> [What the task asks] Each entry must be restated word for word.

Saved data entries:
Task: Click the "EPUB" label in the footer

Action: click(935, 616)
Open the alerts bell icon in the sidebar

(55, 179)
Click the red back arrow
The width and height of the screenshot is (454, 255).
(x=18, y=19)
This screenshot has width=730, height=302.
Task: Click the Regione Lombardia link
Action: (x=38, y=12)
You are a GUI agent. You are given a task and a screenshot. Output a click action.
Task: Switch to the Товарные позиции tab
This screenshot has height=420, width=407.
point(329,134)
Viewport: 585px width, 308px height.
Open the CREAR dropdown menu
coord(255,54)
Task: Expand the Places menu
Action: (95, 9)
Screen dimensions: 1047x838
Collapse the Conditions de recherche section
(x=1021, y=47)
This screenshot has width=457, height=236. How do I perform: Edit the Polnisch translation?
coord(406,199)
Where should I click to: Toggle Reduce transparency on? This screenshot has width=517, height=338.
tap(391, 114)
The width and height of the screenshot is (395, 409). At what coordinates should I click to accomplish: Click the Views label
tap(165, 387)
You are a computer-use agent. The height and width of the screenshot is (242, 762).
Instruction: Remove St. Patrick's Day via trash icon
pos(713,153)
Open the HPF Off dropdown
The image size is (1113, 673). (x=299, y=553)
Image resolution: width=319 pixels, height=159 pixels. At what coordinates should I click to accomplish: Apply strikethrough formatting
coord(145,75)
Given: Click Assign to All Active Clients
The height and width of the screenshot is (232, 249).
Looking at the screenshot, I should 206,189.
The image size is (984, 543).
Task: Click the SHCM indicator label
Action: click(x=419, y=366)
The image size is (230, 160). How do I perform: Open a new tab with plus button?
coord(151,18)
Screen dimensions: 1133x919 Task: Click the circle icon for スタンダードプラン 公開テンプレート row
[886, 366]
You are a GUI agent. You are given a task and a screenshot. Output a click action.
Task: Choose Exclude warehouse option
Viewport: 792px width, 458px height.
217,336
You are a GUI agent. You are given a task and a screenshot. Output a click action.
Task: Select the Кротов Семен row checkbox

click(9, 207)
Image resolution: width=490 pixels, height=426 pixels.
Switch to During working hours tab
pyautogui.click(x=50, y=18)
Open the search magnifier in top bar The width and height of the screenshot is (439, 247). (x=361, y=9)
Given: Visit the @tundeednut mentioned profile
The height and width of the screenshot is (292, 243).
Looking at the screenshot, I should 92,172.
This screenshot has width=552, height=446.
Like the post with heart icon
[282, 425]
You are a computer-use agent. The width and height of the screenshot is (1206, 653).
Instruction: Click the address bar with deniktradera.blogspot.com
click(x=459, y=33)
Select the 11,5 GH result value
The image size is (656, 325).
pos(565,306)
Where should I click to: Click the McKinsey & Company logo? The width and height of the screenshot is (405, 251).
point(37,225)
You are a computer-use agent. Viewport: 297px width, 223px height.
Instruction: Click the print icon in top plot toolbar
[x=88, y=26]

> [Task result]
Task: Click the "EPUB" label in the footer

Action: click(935, 616)
Open the alerts bell icon in the sidebar

(55, 179)
Click the red back arrow
The width and height of the screenshot is (454, 255).
(x=18, y=19)
This screenshot has width=730, height=302.
Task: Click the Regione Lombardia link
Action: (x=38, y=12)
You are a GUI agent. You are given a task and a screenshot. Output a click action.
Task: Switch to the Товарные позиции tab
This screenshot has height=420, width=407.
point(329,134)
Viewport: 585px width, 308px height.
Open the CREAR dropdown menu
coord(255,54)
Task: Expand the Places menu
Action: (95, 9)
Screen dimensions: 1047x838
Collapse the Conditions de recherche section
(x=1021, y=47)
This screenshot has width=457, height=236. How do I perform: Edit the Polnisch translation?
coord(406,199)
Where should I click to: Toggle Reduce transparency on? This screenshot has width=517, height=338.
tap(391, 114)
The width and height of the screenshot is (395, 409). At what coordinates should I click to accomplish: Click the Views label
tap(165, 387)
You are a computer-use agent. The height and width of the screenshot is (242, 762).
Instruction: Remove St. Patrick's Day via trash icon
pos(713,153)
Open the HPF Off dropdown
The image size is (1113, 673). (x=299, y=553)
Image resolution: width=319 pixels, height=159 pixels. At what coordinates should I click to accomplish: Apply strikethrough formatting
coord(145,75)
Given: Click Assign to All Active Clients
The height and width of the screenshot is (232, 249).
Looking at the screenshot, I should 206,189.
The image size is (984, 543).
Task: Click the SHCM indicator label
Action: click(x=419, y=366)
The image size is (230, 160). How do I perform: Open a new tab with plus button?
coord(151,18)
Screen dimensions: 1133x919 Task: Click the circle icon for スタンダードプラン 公開テンプレート row
[886, 366]
You are a GUI agent. You are given a task and a screenshot. Output a click action.
Task: Choose Exclude warehouse option
Viewport: 792px width, 458px height.
217,336
You are a GUI agent. You are given a task and a screenshot. Output a click action.
Task: Select the Кротов Семен row checkbox

click(9, 207)
Image resolution: width=490 pixels, height=426 pixels.
Switch to During working hours tab
pyautogui.click(x=50, y=18)
Open the search magnifier in top bar The width and height of the screenshot is (439, 247). (x=361, y=9)
Given: Visit the @tundeednut mentioned profile
The height and width of the screenshot is (292, 243).
Looking at the screenshot, I should 92,172.
This screenshot has width=552, height=446.
Like the post with heart icon
[282, 425]
You are a computer-use agent. The width and height of the screenshot is (1206, 653).
Instruction: Click the address bar with deniktradera.blogspot.com
click(x=459, y=33)
Select the 11,5 GH result value
The image size is (656, 325).
pos(565,306)
Where should I click to: Click the McKinsey & Company logo? The width and height of the screenshot is (405, 251).
point(37,225)
You are a computer-use agent. Viewport: 297px width, 223px height.
Instruction: Click the print icon in top plot toolbar
[x=88, y=26]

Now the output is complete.